Elder Care Based on Cognitive Sensor Network

The advancement of semiconductor fabrication technology and smart algorithms has allowed us to design and develop intelligent sensors with cognitive ability. Statistics reveal that in recent times the number of elderly people is increasing rapidly around the world and the situation is not going to ease in the foreseeable future. In this paper, we report a novel home monitoring system which is based on cognitive sensor network and is intended for elder-care application. The smart system consists of an optimum number of cognitive wireless sensors which are used to detect usage of electrical devices, bed usage pattern, flow of water, etc., and also incorporates a panic button. The cognitive sensors provide information that can be used for monitoring the elderly by detecting any abnormality pattern in their daily activities around the house. The system will generate and send an early warning message to the care giver, when an unforeseen abnormal condition occurs.

A Novel Planar-Type Biosensor for Noninvasive Meat Inspection

A novel biosensor for inspection of meat in a noninvasive and nondestructive way has been fabricated and developed. The sensor has the planar interdigital structure and the consecutive fingers are connected to positive and negative electrodes, respectively. A novel sensor has been fabricated which provides improved results. The experimental results show the sensors have a great potential to estimate the fat content of meat in a noninvasive and nondestructive way.

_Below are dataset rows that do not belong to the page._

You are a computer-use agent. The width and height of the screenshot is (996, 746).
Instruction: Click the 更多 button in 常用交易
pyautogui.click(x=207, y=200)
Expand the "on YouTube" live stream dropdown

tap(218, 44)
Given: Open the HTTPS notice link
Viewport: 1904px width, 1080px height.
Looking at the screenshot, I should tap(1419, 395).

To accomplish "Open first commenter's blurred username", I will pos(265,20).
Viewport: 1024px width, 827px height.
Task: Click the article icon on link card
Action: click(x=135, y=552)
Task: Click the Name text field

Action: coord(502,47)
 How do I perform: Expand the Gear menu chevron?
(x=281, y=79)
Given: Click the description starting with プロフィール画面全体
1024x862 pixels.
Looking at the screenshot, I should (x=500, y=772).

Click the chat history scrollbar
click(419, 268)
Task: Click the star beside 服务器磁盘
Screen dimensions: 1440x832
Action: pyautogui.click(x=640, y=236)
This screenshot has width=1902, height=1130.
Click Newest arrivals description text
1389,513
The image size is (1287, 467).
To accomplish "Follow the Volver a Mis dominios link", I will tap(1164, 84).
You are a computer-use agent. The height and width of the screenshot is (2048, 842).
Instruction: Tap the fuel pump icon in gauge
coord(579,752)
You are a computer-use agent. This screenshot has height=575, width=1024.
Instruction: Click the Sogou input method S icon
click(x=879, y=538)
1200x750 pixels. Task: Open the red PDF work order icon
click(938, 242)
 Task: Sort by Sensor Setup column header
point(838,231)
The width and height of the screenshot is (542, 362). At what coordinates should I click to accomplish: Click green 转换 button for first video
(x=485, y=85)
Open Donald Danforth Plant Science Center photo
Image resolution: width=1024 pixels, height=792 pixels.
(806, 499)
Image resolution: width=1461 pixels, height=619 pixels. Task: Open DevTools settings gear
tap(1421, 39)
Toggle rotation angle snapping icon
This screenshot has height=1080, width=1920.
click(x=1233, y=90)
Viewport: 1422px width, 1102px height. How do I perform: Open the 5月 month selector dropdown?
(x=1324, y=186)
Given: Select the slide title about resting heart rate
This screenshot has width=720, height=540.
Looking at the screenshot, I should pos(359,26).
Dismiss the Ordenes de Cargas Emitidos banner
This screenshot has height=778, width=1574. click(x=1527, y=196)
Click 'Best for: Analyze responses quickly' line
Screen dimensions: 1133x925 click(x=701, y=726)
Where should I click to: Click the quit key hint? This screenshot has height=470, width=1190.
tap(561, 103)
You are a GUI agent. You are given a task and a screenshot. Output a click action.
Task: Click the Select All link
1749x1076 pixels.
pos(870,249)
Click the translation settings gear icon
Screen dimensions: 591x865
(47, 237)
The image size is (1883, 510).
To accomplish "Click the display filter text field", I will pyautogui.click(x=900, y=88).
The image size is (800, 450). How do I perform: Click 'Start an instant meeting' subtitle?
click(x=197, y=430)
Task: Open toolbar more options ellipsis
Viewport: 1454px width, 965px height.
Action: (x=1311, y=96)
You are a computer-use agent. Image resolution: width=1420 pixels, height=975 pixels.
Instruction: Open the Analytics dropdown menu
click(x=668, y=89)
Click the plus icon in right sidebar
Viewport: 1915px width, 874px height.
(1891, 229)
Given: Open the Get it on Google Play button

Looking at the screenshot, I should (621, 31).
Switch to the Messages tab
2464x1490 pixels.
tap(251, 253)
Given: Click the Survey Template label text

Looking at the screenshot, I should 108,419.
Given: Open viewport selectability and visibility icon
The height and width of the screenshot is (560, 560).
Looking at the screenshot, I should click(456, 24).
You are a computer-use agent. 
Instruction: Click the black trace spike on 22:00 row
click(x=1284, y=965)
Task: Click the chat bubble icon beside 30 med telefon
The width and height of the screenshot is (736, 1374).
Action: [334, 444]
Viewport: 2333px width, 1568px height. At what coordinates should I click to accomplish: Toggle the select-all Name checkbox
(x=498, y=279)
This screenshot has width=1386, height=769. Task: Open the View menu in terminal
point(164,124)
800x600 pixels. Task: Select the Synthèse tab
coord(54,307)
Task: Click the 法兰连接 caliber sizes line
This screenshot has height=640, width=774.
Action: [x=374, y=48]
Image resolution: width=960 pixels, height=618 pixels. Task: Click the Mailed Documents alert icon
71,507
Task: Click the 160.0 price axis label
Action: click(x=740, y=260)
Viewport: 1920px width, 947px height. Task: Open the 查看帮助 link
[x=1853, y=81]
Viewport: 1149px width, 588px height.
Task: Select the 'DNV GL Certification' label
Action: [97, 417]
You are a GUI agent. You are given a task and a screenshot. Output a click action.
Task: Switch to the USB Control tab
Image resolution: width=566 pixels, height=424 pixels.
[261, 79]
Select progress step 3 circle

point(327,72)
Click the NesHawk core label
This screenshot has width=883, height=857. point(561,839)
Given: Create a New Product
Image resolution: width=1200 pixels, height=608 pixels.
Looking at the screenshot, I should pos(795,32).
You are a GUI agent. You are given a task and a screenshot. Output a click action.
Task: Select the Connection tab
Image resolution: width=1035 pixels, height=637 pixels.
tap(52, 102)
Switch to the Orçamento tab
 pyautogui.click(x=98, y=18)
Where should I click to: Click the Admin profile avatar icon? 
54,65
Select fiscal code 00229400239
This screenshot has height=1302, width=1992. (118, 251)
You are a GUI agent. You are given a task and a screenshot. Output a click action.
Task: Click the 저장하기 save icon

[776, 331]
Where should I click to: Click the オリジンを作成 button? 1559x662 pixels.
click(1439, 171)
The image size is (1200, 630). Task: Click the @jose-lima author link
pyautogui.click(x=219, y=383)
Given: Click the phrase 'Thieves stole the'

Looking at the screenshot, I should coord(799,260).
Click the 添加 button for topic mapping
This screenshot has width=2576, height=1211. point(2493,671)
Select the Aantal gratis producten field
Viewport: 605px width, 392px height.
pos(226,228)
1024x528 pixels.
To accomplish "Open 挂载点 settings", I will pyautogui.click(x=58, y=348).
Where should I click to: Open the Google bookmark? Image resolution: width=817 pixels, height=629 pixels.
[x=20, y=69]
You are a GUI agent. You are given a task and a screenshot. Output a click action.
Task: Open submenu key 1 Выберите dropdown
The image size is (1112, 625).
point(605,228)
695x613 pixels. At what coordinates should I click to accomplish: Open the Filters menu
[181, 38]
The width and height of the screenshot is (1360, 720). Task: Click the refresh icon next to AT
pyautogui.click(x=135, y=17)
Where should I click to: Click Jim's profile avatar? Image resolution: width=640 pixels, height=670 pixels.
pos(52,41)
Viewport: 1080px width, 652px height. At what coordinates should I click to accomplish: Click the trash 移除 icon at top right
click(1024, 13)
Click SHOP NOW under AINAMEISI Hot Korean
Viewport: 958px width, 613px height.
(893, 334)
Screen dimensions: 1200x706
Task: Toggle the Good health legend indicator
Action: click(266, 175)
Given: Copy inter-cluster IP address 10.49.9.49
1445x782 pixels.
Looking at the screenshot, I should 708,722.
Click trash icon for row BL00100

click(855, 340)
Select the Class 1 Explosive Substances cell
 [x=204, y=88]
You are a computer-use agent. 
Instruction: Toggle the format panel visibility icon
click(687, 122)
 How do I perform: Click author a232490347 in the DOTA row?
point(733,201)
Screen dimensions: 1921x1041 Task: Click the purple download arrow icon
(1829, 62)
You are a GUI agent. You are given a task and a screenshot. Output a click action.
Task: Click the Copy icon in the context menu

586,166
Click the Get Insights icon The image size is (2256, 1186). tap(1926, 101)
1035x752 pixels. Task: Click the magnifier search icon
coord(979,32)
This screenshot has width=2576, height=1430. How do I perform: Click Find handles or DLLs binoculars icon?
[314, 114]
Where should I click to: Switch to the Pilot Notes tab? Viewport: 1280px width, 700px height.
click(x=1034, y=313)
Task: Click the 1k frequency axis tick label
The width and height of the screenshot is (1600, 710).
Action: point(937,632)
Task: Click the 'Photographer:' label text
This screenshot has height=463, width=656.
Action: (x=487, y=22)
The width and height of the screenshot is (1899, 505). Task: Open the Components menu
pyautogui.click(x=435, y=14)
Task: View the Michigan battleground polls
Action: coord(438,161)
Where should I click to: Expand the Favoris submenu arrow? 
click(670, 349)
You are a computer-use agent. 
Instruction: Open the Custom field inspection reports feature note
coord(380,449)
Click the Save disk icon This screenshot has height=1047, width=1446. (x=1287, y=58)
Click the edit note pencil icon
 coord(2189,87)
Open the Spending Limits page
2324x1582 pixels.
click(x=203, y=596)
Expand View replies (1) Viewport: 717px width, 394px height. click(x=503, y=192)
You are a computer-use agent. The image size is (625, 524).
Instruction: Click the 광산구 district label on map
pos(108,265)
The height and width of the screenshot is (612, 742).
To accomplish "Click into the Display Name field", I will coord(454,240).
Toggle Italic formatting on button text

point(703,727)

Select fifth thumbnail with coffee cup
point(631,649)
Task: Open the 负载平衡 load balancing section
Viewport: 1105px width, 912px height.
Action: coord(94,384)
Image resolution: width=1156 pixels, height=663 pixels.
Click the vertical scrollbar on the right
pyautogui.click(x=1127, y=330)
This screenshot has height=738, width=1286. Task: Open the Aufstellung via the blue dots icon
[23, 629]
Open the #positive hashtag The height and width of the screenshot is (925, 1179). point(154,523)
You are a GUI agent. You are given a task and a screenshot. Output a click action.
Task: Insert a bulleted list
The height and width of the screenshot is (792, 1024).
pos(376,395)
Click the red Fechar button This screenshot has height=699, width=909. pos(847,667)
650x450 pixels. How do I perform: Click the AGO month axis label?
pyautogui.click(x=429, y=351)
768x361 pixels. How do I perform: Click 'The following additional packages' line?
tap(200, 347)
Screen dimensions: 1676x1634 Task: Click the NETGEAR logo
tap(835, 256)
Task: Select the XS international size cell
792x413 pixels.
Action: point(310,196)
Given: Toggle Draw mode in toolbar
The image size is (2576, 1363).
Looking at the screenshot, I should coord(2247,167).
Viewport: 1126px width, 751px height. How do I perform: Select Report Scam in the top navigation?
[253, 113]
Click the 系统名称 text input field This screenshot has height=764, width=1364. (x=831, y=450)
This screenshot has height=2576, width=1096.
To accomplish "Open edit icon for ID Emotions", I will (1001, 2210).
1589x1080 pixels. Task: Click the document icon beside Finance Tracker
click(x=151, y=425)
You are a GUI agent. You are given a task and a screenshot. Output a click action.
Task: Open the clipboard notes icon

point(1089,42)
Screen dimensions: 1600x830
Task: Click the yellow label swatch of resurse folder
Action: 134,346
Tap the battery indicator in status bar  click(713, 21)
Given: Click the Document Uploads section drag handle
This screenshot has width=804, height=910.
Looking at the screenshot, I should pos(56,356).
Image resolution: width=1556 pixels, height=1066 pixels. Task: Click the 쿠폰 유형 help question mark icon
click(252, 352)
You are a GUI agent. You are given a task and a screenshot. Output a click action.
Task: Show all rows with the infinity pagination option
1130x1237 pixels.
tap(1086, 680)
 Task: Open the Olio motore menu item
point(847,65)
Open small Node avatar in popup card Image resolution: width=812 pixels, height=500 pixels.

Investigation of Printed Wiring Board Testing By Using Planar Coil Type ECT Probe

A new application of eddy current testing techniques for investigating trace defects on printed circuit boards is proposed. A test probe consisting of a meander type exciting coil is used to induce eddy currents. The following three experiments are conducted: measuring the induced signal when a circuit trace is cut; measuring the induced signal for a number of traces placed in parallel and with a cut in the centre trace; measuring the induced signal for two back to back right angle traces. The experimental results reveal that it is possible to clearly detect defects and that the signal response obtained is strongly associated with a particular defect pattern. The signals obtained from a high density patterned board have a complicated signal signature and are therefore difficult to interpret. This complexity can be avoided by comparing the signal signature of a known good board with a defective board. The difference signal gives a clear indication of a trace defect.